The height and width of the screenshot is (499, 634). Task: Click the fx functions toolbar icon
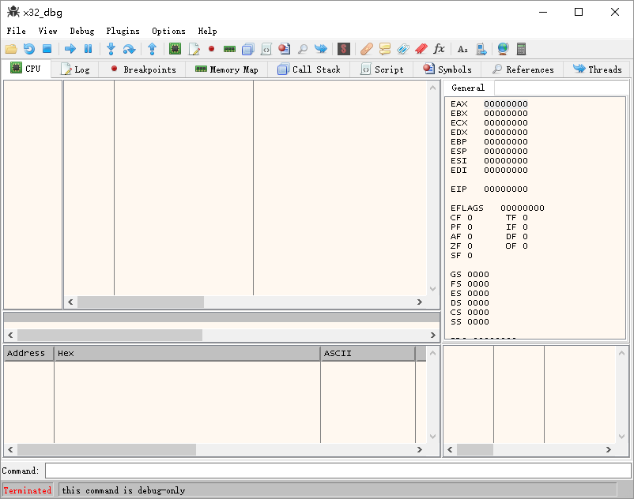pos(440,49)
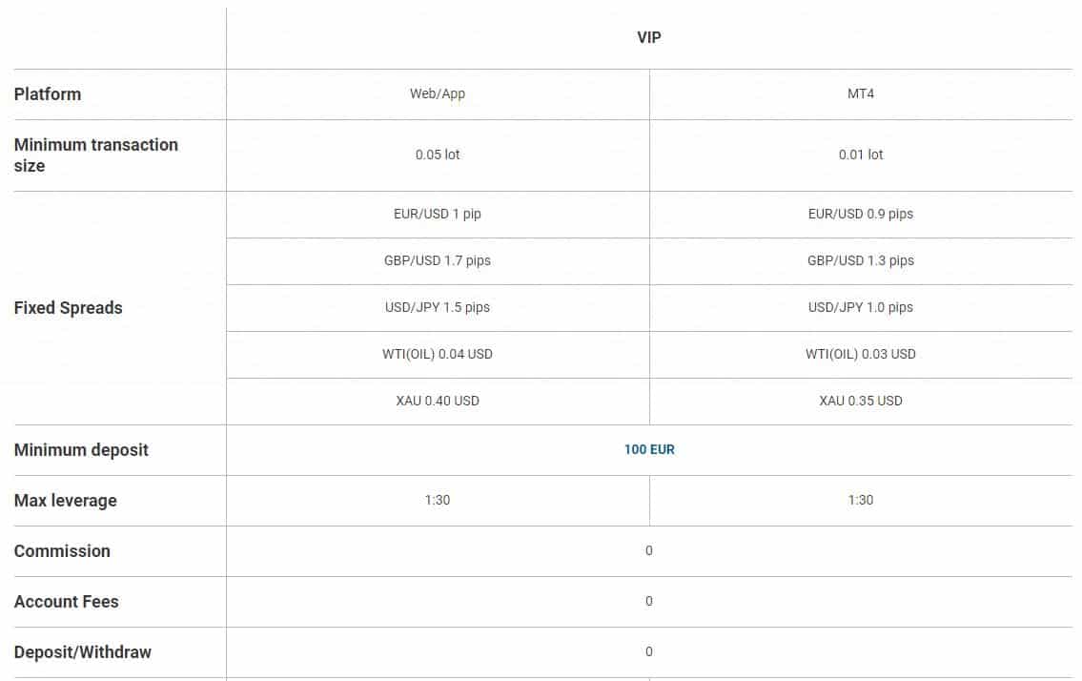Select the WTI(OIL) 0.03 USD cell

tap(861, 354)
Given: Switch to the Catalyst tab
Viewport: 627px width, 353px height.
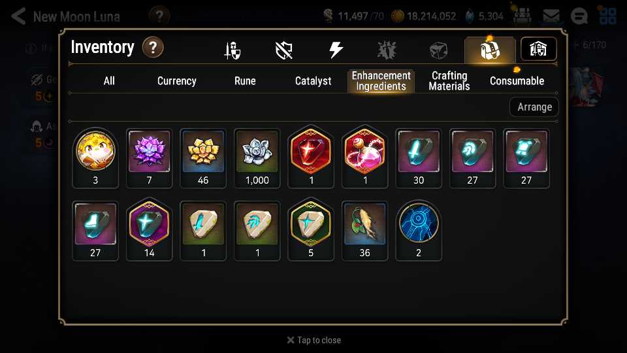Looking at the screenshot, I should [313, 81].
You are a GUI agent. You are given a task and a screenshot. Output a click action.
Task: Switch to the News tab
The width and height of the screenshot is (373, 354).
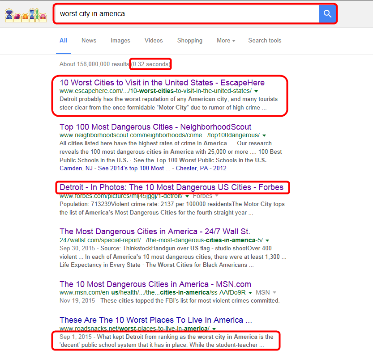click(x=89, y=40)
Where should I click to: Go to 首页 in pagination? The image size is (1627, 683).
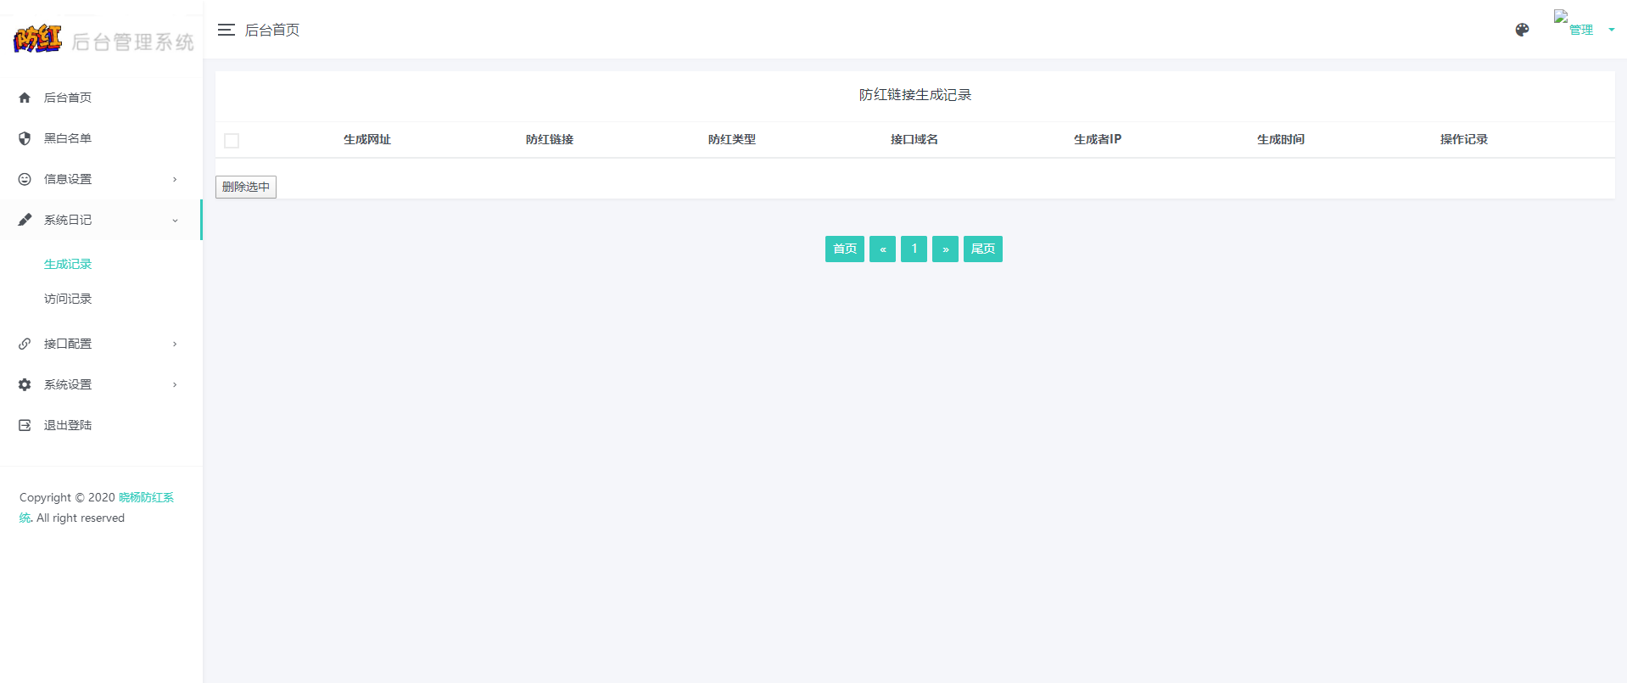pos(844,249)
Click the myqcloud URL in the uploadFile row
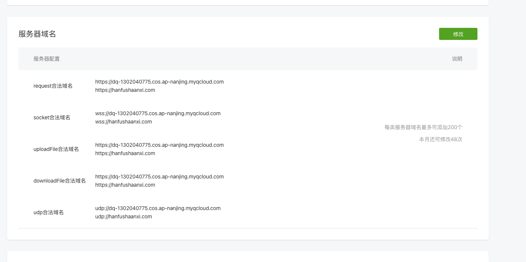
::::::::
● **What to work on**:
The result should be all the records, retyped exactly, with no pictures among them.

● **Task result**:
The height and width of the screenshot is (499, 634). Task: Click the fx functions toolbar icon
pos(440,49)
Select the WTI(OIL) 0.03 USD cell

tap(861, 354)
Given: Switch to the Catalyst tab
Viewport: 627px width, 353px height.
Looking at the screenshot, I should [313, 81].
You are a GUI agent. You are given a task and a screenshot. Output a click action.
Task: Switch to the News tab
The width and height of the screenshot is (373, 354).
click(x=89, y=40)
Where should I click to: Go to 首页 in pagination? The image size is (1627, 683).
pos(844,249)
Click the myqcloud URL in the uploadFile row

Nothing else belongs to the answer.